This invention relates to installation of water spouts or faucets, and, more particularly, to a system for connecting a spout such as a tub spout to a water supply pipe or stub-out protruding from a wall such that the spout is concurrently drawn against the wall and sealed against the stub-out by the user tightening a screw.
Water spouts are installed in many household, office and industrial environments. Often they are installed to protrude upward from a countertop or sink surface such as is common with kitchen and bathroom sinks. They may also protrude from a vertical wall surface in proximity to the sink or may be used in association with a bath tub in which case the spout typically protrudes from a wall surface above the tub or from the tub wall itself. The primary embodiment used herein to describe the invention is a tub spout. It should be readily apparent, however, that the disclosed structures could be used as described, or with modifications, in association with sinks or wash basins, or in any other situation where it is desired to deliver water from a supply pipe protruding from a wall surface.

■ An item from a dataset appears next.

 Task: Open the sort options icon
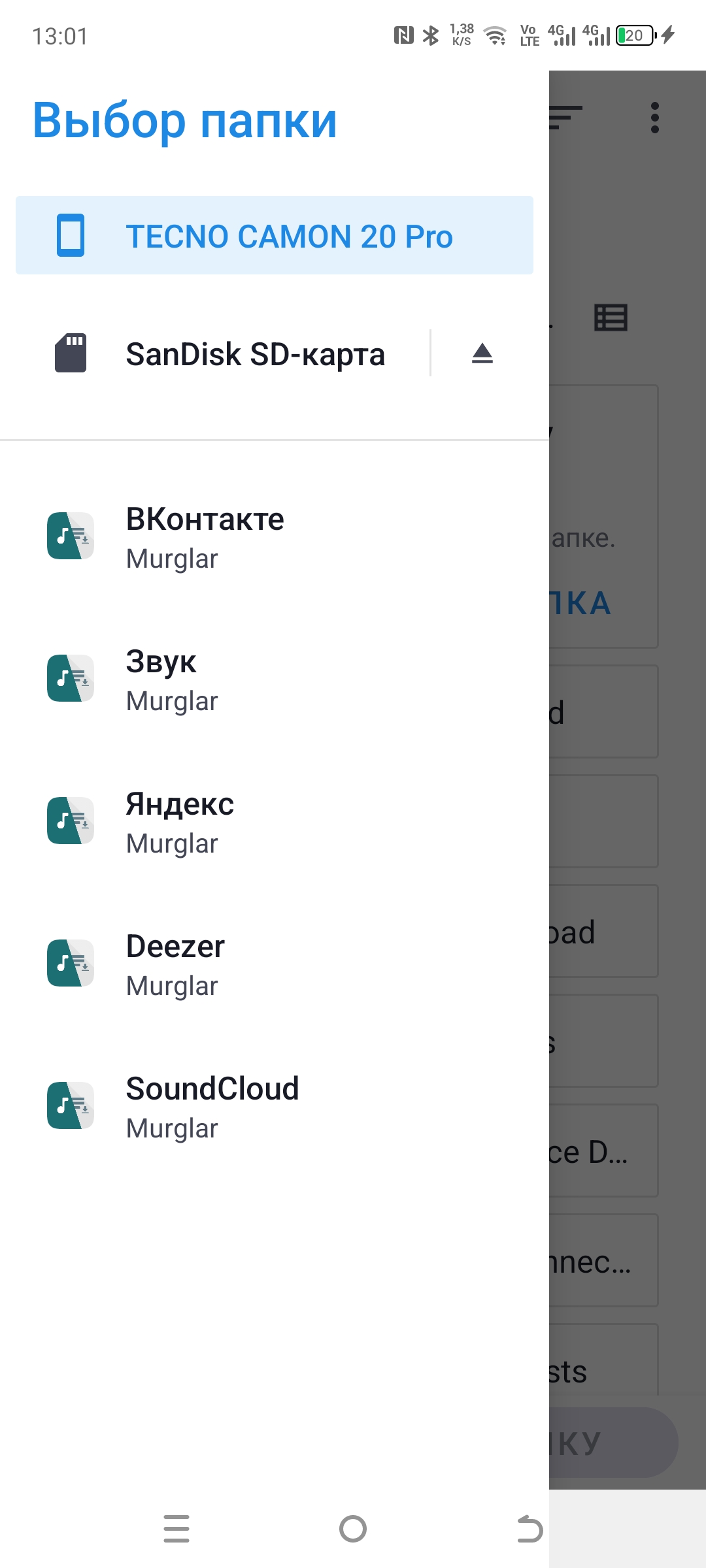(x=566, y=118)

Tub spout installations are typically accomplished using one of two standard methods. In the first, a vertical water supply pipe or line is extended downward from a valve assembly. The supply line is connected to a 90 degree elbow fitting that is securely fastened behind the finished wall and/or tub wall at the precise elevation for the tub spout connection. Typically, a hole in the finished wall and/or tub wall has been previously created at this elevation. A length of threaded test pipe with male threaded nipples on each end is then threaded through the hole and then into the elbow. The material used for the test pipe is often the most inexpensive, such as uncoated, black steel pipe. (Test pipes made of such material are commonly discarded after one use.)
After connection to the elbow, the test pipe is then capped so that the water supply side of the plumbing system can be subjected to pressurized water during the plumbing inspection to ascertain whether or not the system has any leaks. After the pressure test, the test pipe is extracted and a precise length of supply line, also with male threaded nipples on each end, is installed blindly into the elbow fitting enclosed in the finished wall. The tub spout is then typically threaded directly onto the open end of the supply line. It is critical that the end of the threaded nipple is located at the appropriate distance from the surface of the wall, such distance being determined by the distance between the back or bell end of the spout and the internal threading within the spout housing.

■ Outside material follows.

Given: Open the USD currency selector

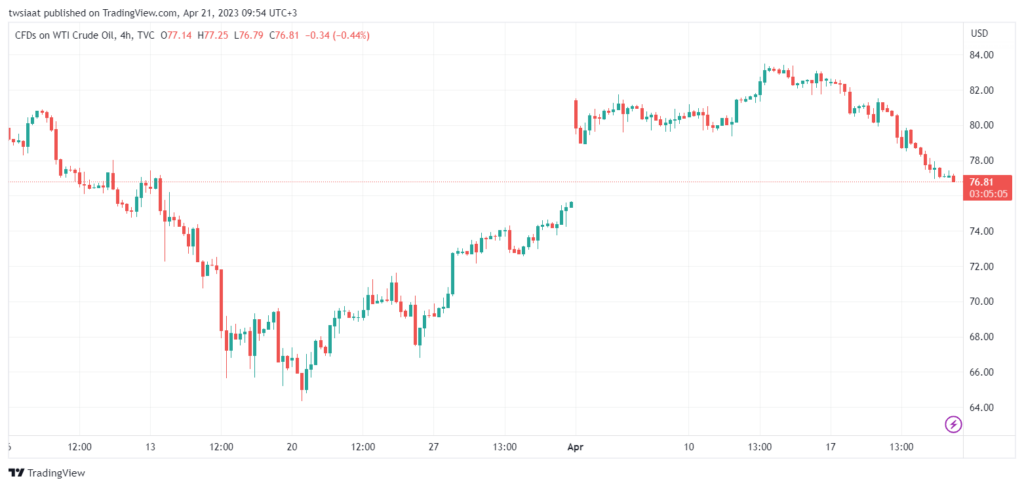Looking at the screenshot, I should pyautogui.click(x=979, y=33).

In another, more recently developed tub spout installation method, copper or other rigid tubing is stubbed out of the wall. The stub-out may simply consist of a length of copper pipe or may terminate in a sealed, spun closed “bullet” end. In the case of a sealed stub-out, the end may be cut off with a pipe cutter after the pressure test has been completed. Since there are no threads on the end of the stub-out, a slip fit spout must be used that provides a way for sealing the connection between the spout and the stub-out as well as securely affixing the spout to the stub-out. A stub-out of this type affords the advantage that the required distance may be determined just prior to installing the spout. Typically, such spouts are constructed such that length of the stub-out need not be exact.

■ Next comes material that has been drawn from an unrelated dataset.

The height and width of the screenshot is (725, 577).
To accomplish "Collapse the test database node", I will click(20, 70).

Although there are various slip fit tub spout designs in the prior art, most utilize an O-ring to form a seal between the exterior of the stub-out and the interior of a collar or tube held within the spout housing. During installation of the tub spout over the stub-out, the O-ring may become abraded or otherwise damaged by a sharp edge or burs on the end of the stub-out. This damage may compromise the ability of the O-ring to seal against the adjoining surfaces. Sealing problems are further exacerbated with diverter spouts because as pressure builds when water is diverted to a shower head, compromised O-ring seals can leak profusely sending a spray or stream of water back towards the wall and into the wall cavity. If the wall cavity becomes moist, particularly if it is wetted repeatedly due to leakage with each use of the tub spout, damage to the wall can occur including mold and mildew.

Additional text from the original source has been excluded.